Not many NFL players had the awareness to take advantage of a microphone during the rare times when a sideline reporter would stick one in your face during your career if you’re not a starting quarterback or head coach, but Sherman was candid about the rage that fueled him to three Super Bowls and five All-Pro appearances on first or second team.
Maybe a little too fueled.
It’s not a hard argument to make that Richard Sherman was a much better football player than analyst, panelist, or podcaster. With adrenaline coursing through his veins after swatting Michael Crabtree, Sherman proved to be an athletic poet. Across from Skip Bayless or $100-smiling on Amazon Prime, Sherman has to rely on a different kind of wit and I mostly forget that he’s actually working in media now; I had forgotten that Sherman was hired to replace Shannon Sharpe on “Undisputed” months ago until researching this article because I don’t watch it and nothing that has happened on that show since has ever come into my newsfeed.
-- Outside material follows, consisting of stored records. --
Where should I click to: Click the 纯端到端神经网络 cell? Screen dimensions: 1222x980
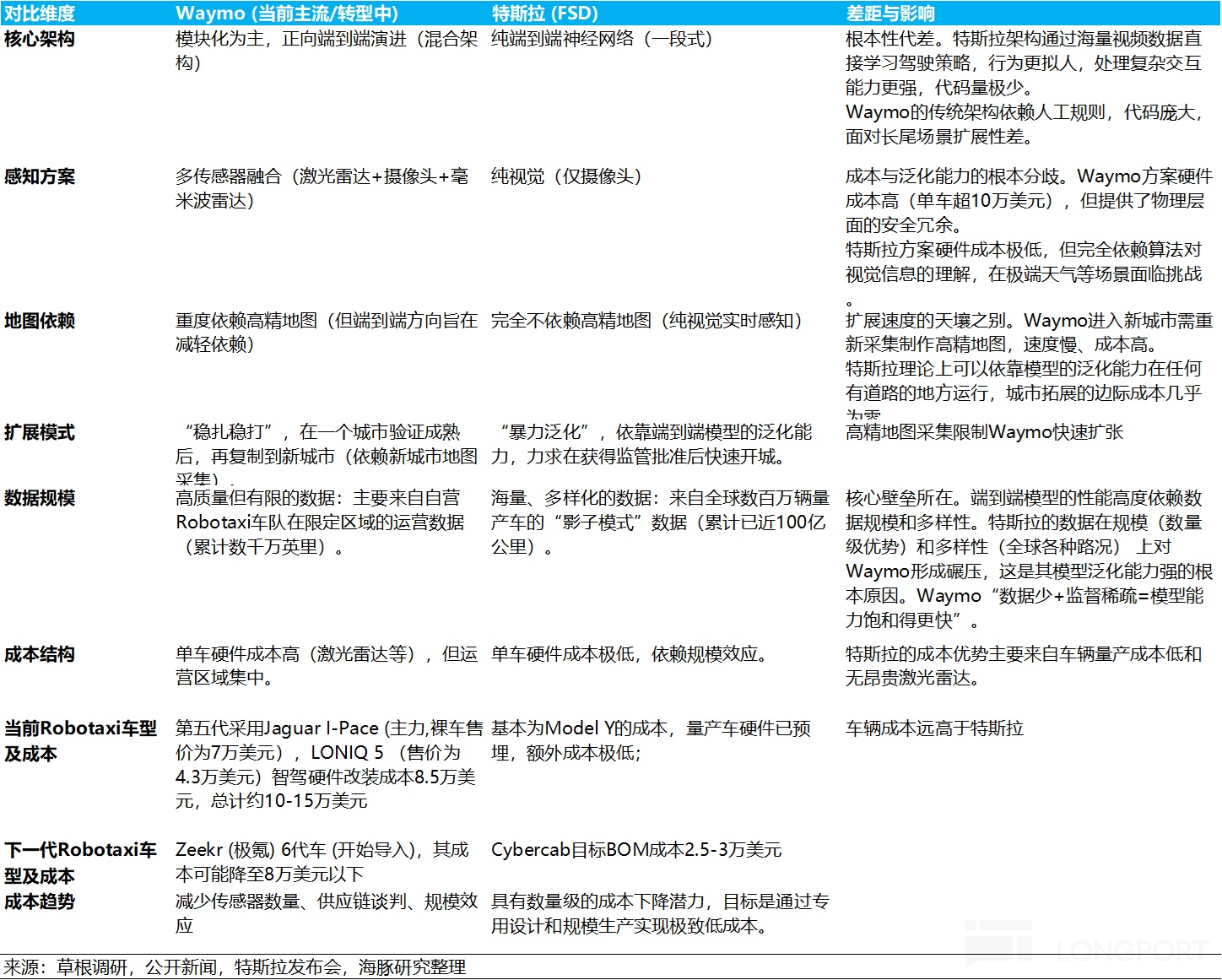pos(602,39)
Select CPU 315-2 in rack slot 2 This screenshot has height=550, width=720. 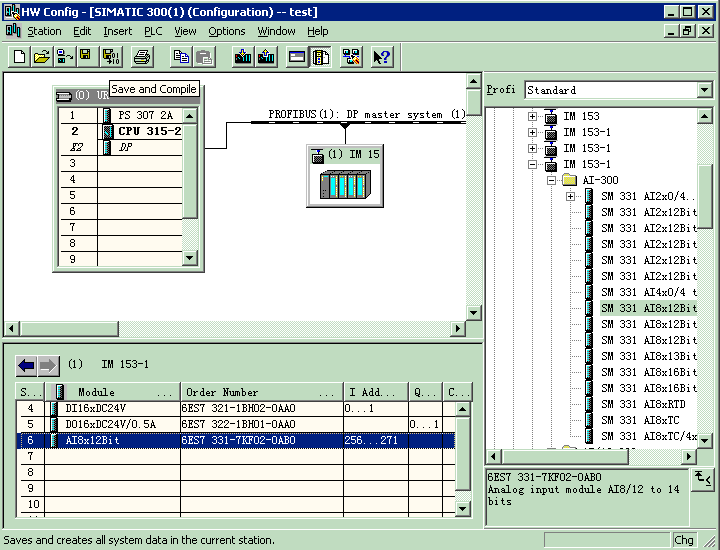pos(149,131)
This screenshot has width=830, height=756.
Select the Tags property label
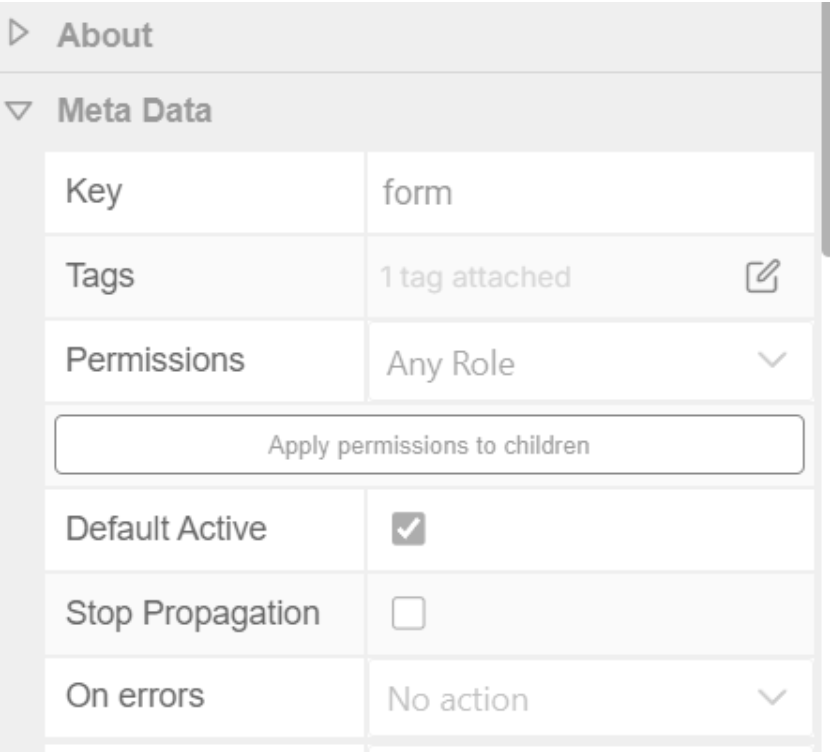point(100,275)
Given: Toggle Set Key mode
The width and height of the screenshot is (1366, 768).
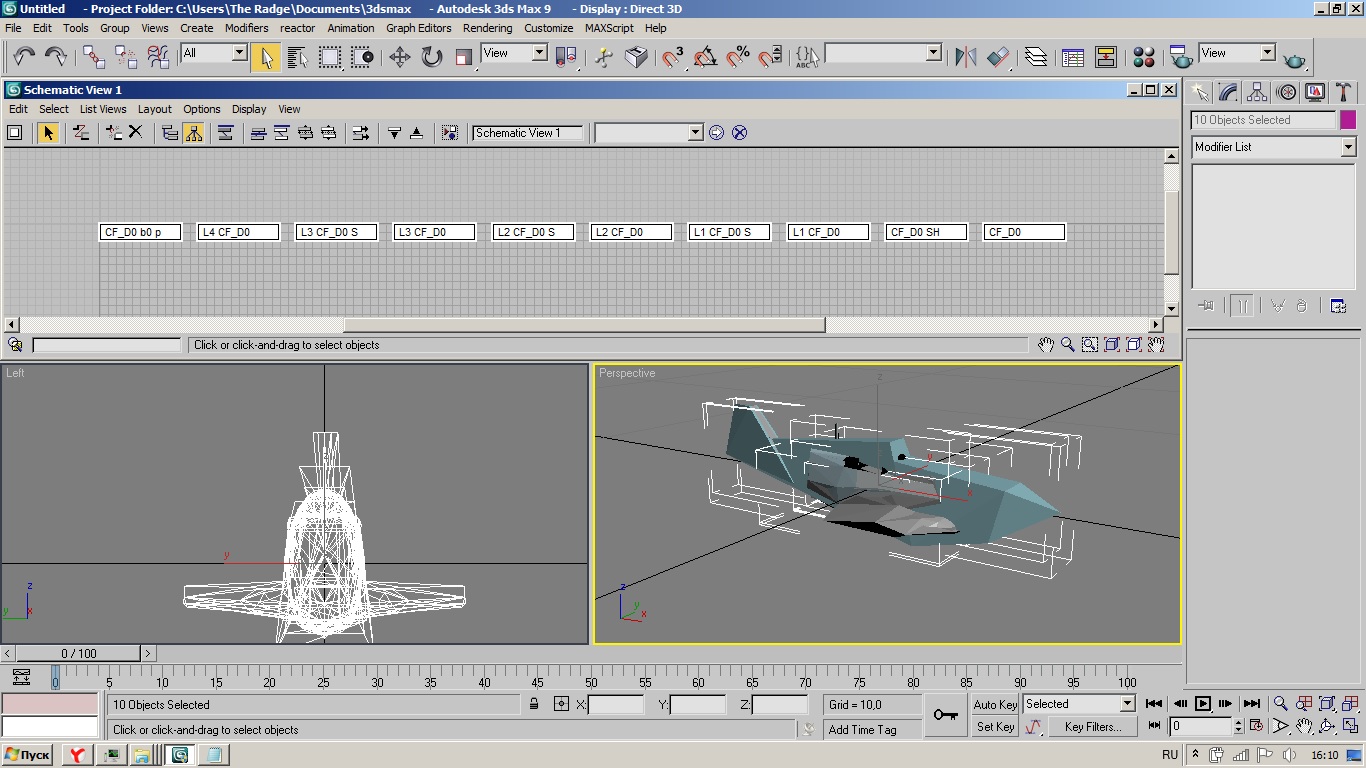Looking at the screenshot, I should 995,727.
What little I’ve seen seems to just use Sherman as a voice to comment on the San Francisco 49ers or Seattle Seahawks.
For me, Sherman comes across as flat, basic, and most surprisingly of all, timid. Which is probably still better than making the Emmanuel Acho mistake of “If I just talk in a loud void, it’ll sound like I’m right”, but this is definitely not the Sherman who I grew up with and far from the player I expected could be the next Shannon Sharpe or the NFL’s version of Charles Barkley.
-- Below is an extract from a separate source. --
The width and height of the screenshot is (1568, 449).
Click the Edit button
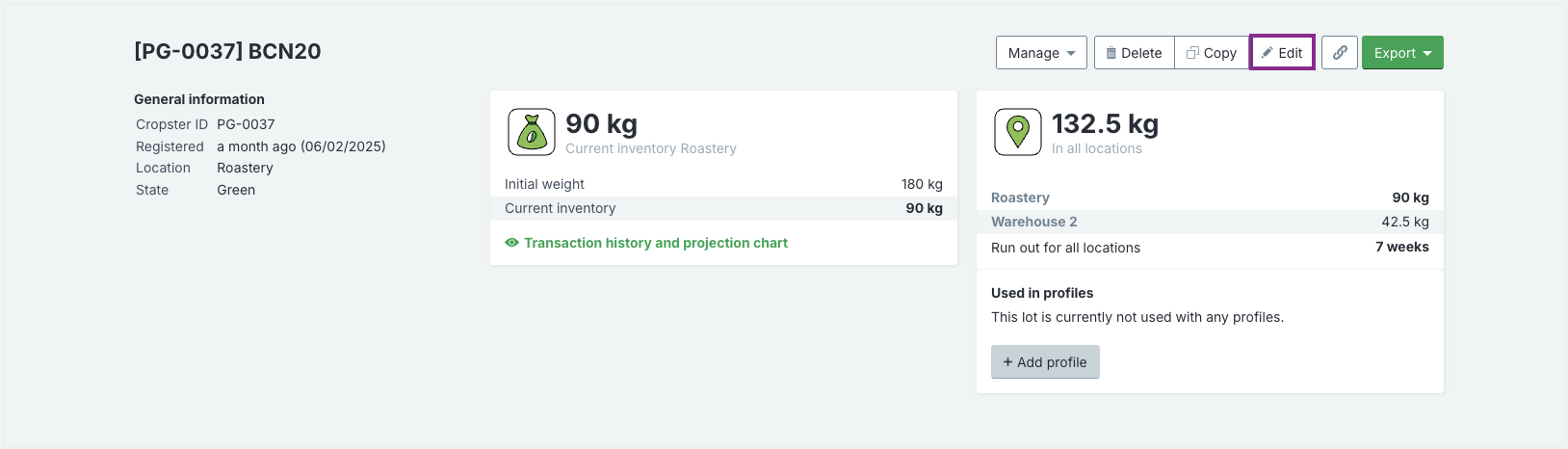point(1282,53)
I know how polarizing players-turned-media are for fans, whether that’s Cris Collinsworth, Tony Romo, or Dan Orlovsky…that’s why I won’t tell you right now which of those guys I like and the one I can’t stand…but there’s a skill to it that can’t be coached. That’s why most are hired, given short-term trial runs on the NFL Network or ESPN, and then disappear to become long forgotten.
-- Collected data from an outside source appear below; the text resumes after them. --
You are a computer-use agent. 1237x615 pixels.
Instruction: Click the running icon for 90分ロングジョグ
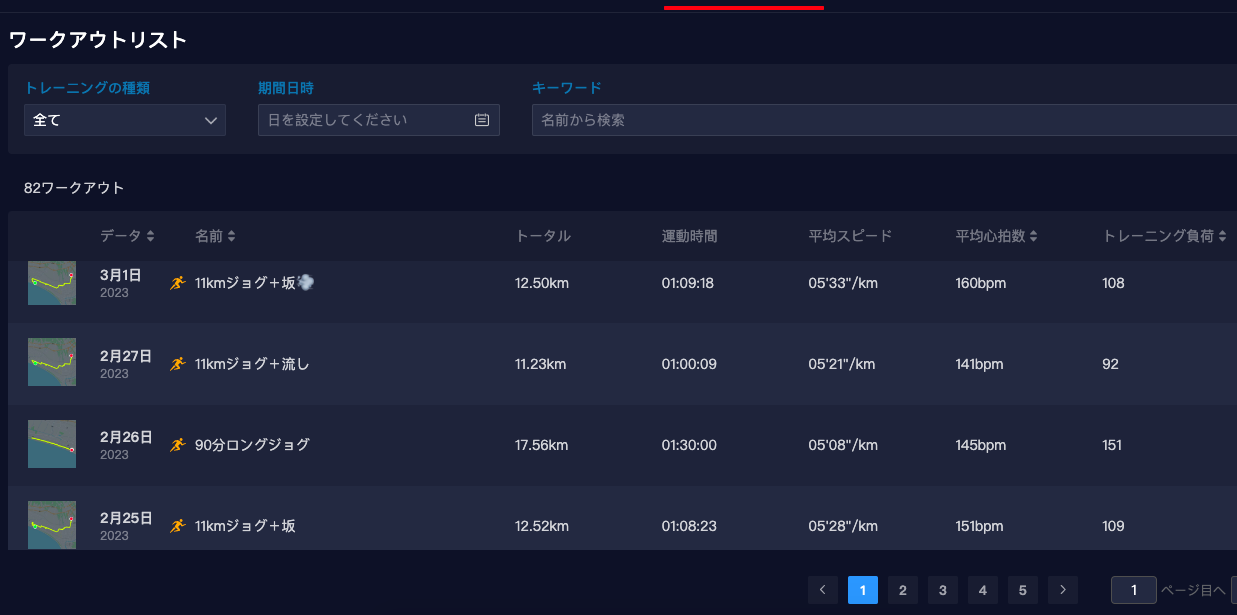tap(178, 445)
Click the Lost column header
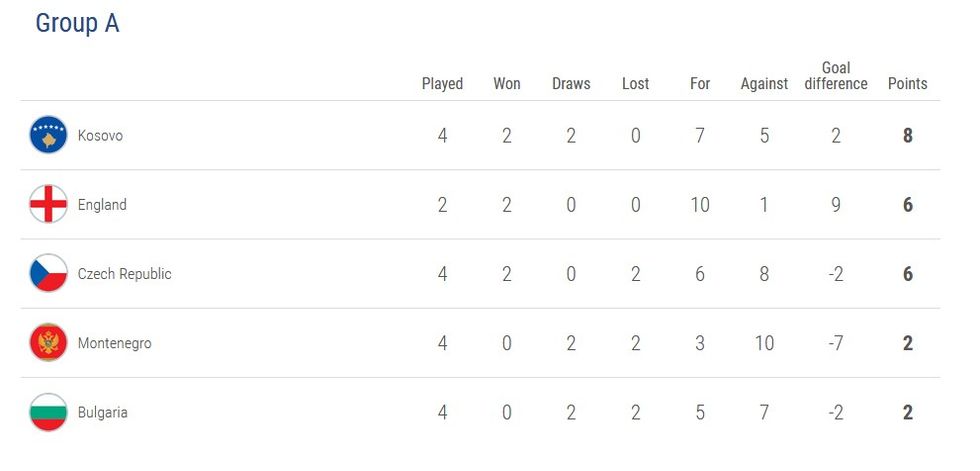The width and height of the screenshot is (980, 471). [x=636, y=84]
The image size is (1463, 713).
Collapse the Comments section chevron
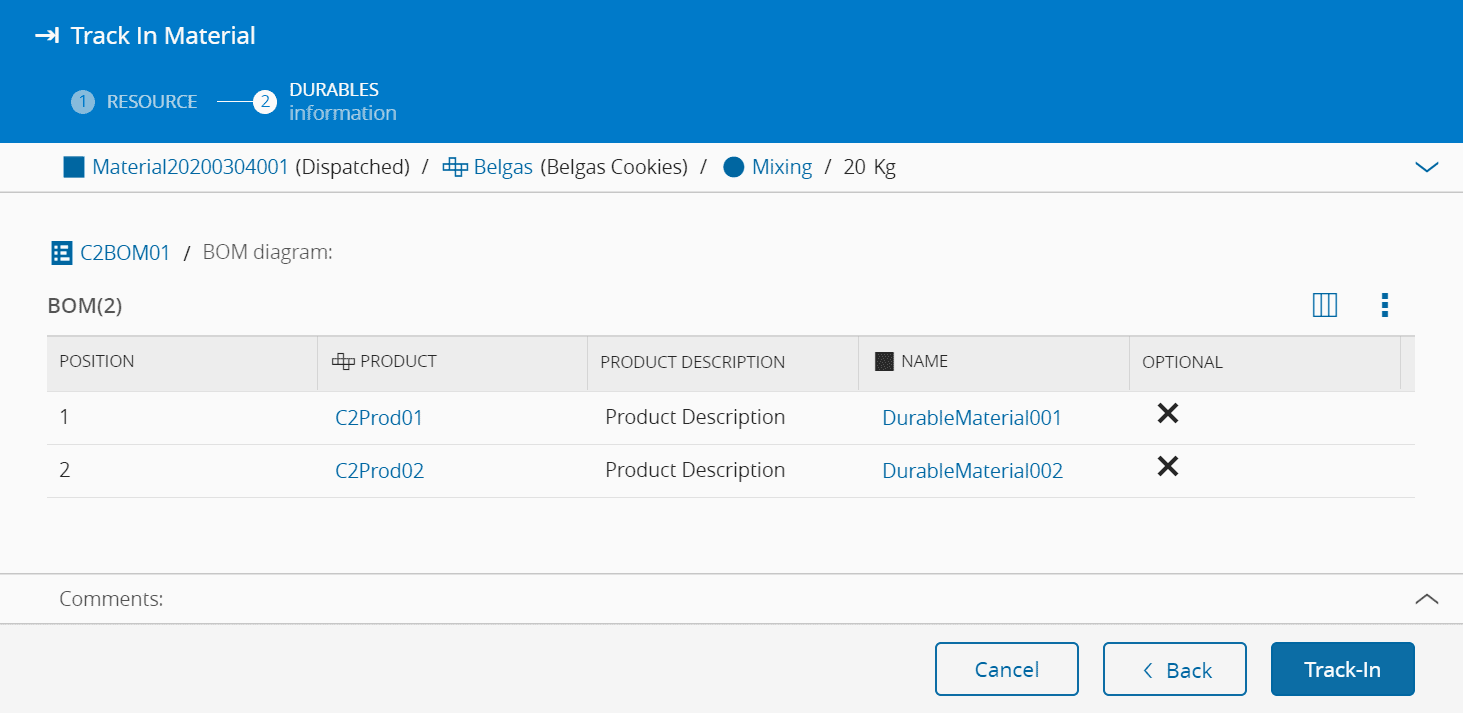click(x=1426, y=599)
Love them or hate them, former players like Sharpe and Pat McAfee have gotten rich (again) off of speaking about the game. Sherman’s podcast on YouTube is just sort of “there” for now, sometimes attracting fewer viewers than Seahawks bloggers who do this as a hobby. Maybe that will change over time, but if it doesn’t then that’s when Sherman could choose path two: Coaching defensive backs with an intent to do for them what Pete Carroll and Kris Richard—himself a former player turned coach—did for him.
The only thing that would seem to hold him and many other former players back from turning to coaches, which is one of the most common questions and requests I see from fans (“I wish Walter Jones would coach the offensive line,” etc.), is that the job would seem to…really suck.
Especially right now in the age of podcasts and YouTube.
In a recent episode of his show, Richard Sherman gave his thoughts on Seattle’s decision to fire Pete (which he didn’t support) and hire Mike Macdonald (who he thinks is good), as well as on the business of coaching. After saying that “millennials” (Sherman, YOU are a millennial! I believe you’re thinking of Gen Z) are too “soft” for old-school hard-nosed coaches like Nick Saban or Eric Bieniemy, Sherman shares his thoughts on having a coaching career:
“I don’t ever want to coach college. I don’t know if I ever want to coach at all. Maybe in 10 years when I’m done saying what I want to say abou the league, I’ll give coaching a shot.”
I don’t know how to break it to you, Sherm, so I’ll be blunt: You might currently be done saying what you’re gonna say about the league. What are you saying about the league? What did you say? Say it NOW, time is running out!